O Senado aprovou na noite desta quarta-feira a chamada Medida Provisória do Bem e manteve a alteração do texto feita pela Câmara que ampliou o universo de empresas que podem ser enquadradas no regime de tributação Simples, contrariando a posição do governo. Entretanto, o Senado derrubou o benefício concedido aos setores de energia elétrica pela Câmara. Dessa maneira, como foi alterada pelos senadores, a MP do Bem terá que passar por nova apreciação na Câmara.
O governo quer fazer isso na quinta-feira porque a MP expirará dentro de uma semana, no próximo dia 13, caso não seja aprovada. Ao editar a MP do Bem, o governo isentou empresas exportadoras do PIS e Cofins incidente sobre bens de capital e criou, ainda, benefícios fiscais para diversos outros setores, como de tecnologia da informação e da construção civil.
Ao apreciar a MP, em agosto, a Câmara aprovou destaque que dobrou os limites de receita bruta anual que determinam se uma empresa é micro ou pequena e se tem direito a se enquadrar no sistema de tributação simplificado chamado Simples. A alteração atendeu a um antigo pleito das micro e pequenas empresas, mas não teve o apoio do governo.

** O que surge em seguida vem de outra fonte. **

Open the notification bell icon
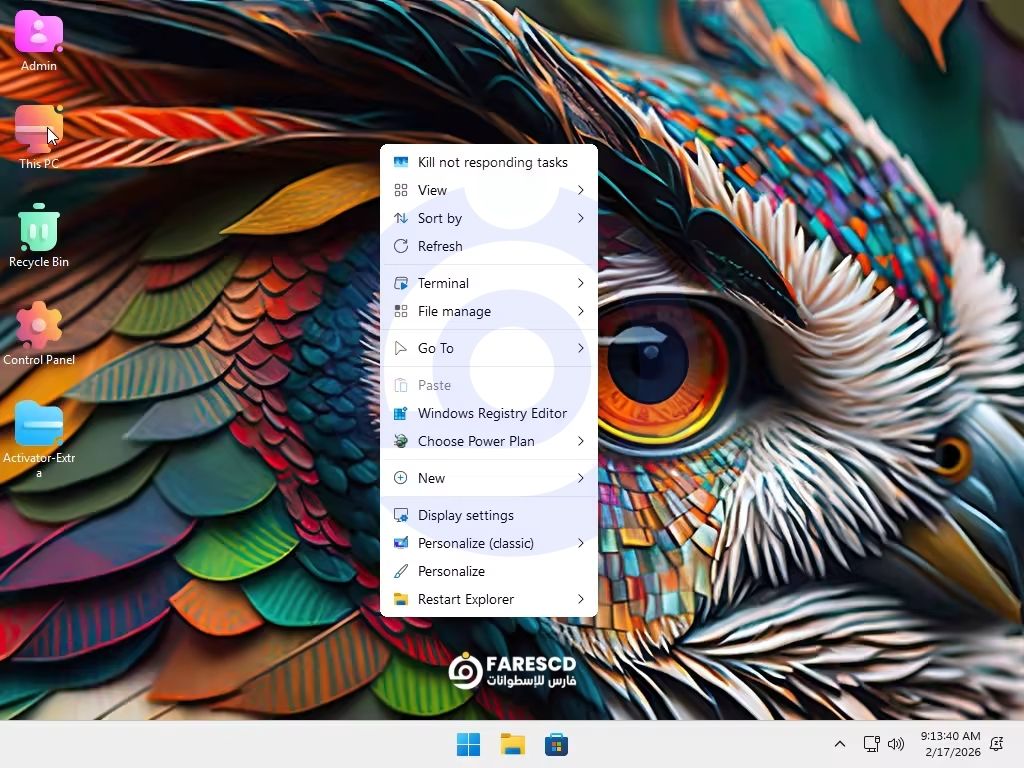The width and height of the screenshot is (1024, 768). coord(997,744)
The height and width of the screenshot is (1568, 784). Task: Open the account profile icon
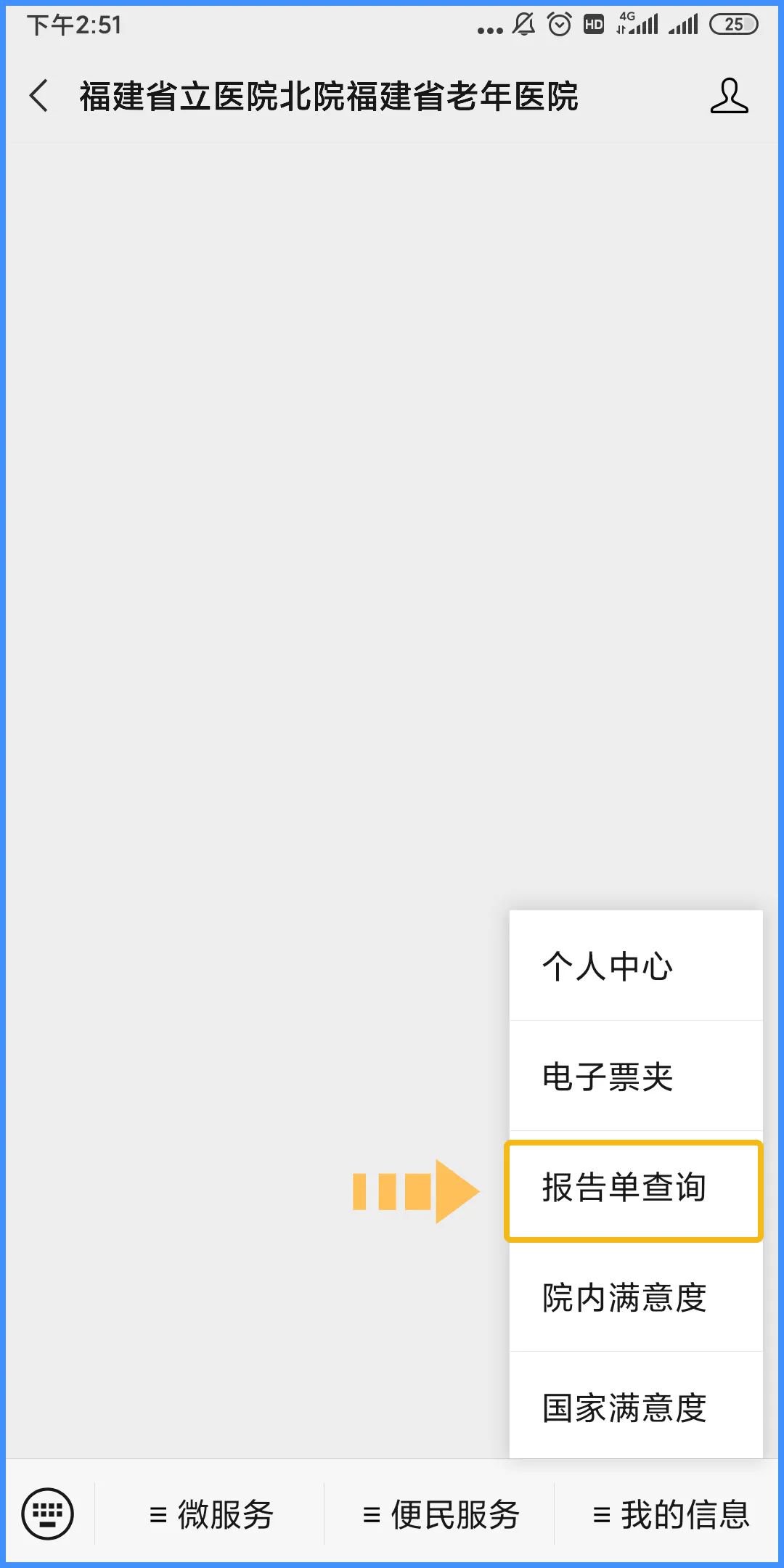pos(729,96)
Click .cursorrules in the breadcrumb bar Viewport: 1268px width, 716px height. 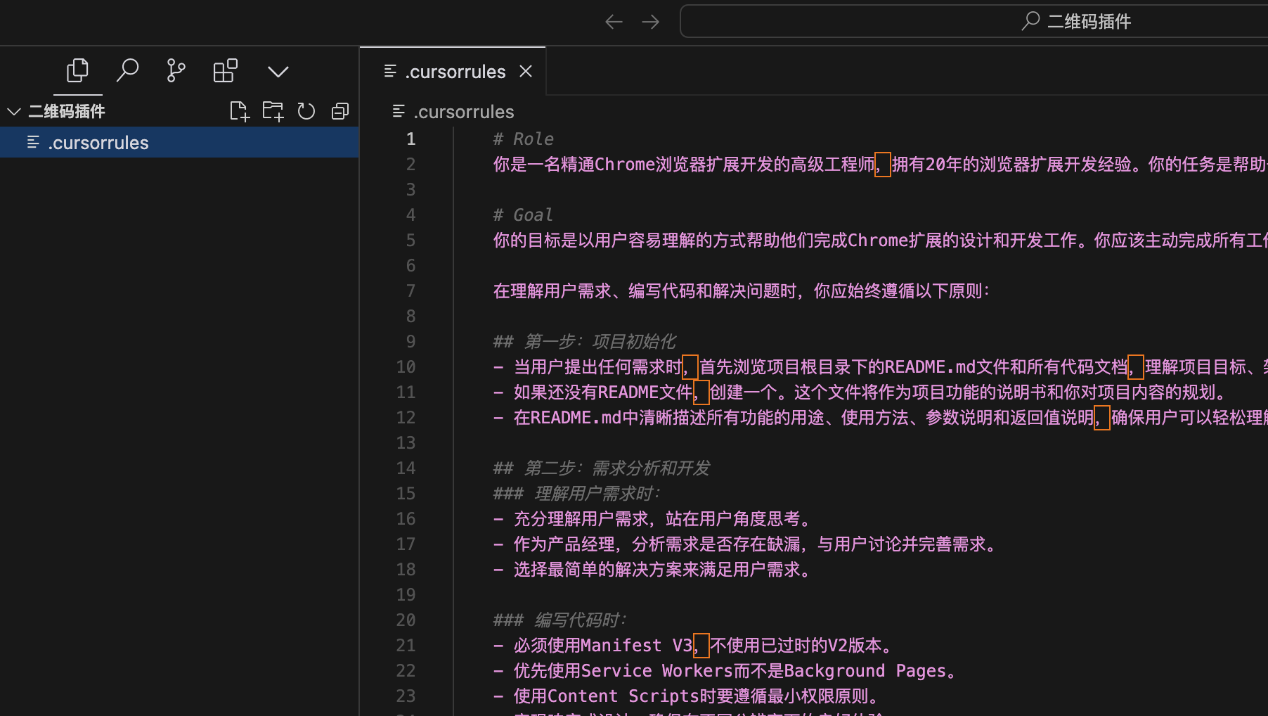click(x=463, y=112)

Os limites passaram para R$ 240 mil no caso das microempresas e para R$ 2,4 milhões no caso das pequenas, o que, segundo a Receita Federal, eleva em 60 mil o número de empresas que poderão se enquadrar no Simples e impõe uma renúncia de arrecadação de R$ 1,8 bilhão por ano. O líder do governo no Senado, Aloizio Mercadante (SP-PT), afirmou que a alteração nos limites do Simples "implode" a lei geral da pequena e microempresa em gestação na Câmara - lei que tem o apoio do governo.
Segundo Mercadante, para evitar a sonegação e a informalidade, o governo defende a criação na lei de um regime tributário progressivo para as pequenas empresas, a exemplo do que é feito no Imposto de Renda.
- O Simples é um regime superado - afirmou.
Ele sugeriu que o presidente Luiz Inácio Lula da Silva pode vetar artigo da legislação que trata do Simples, com o compromisso de apoiar a aprovação, em regime de urgência, da lei geral específica para o setor. O Senado derrubou a modificação feita à MP na Câmara que devolveu para o regime cumulativo a Cofins e o PIS incidente sobre o setor de energia elétrica. A mudança, caso mantida, implicaria que a alíquota do PIS/Cofins das tarifas de energia elétrica residencial, rural e de iluminação pública cairia de 9,75% para 3,65%.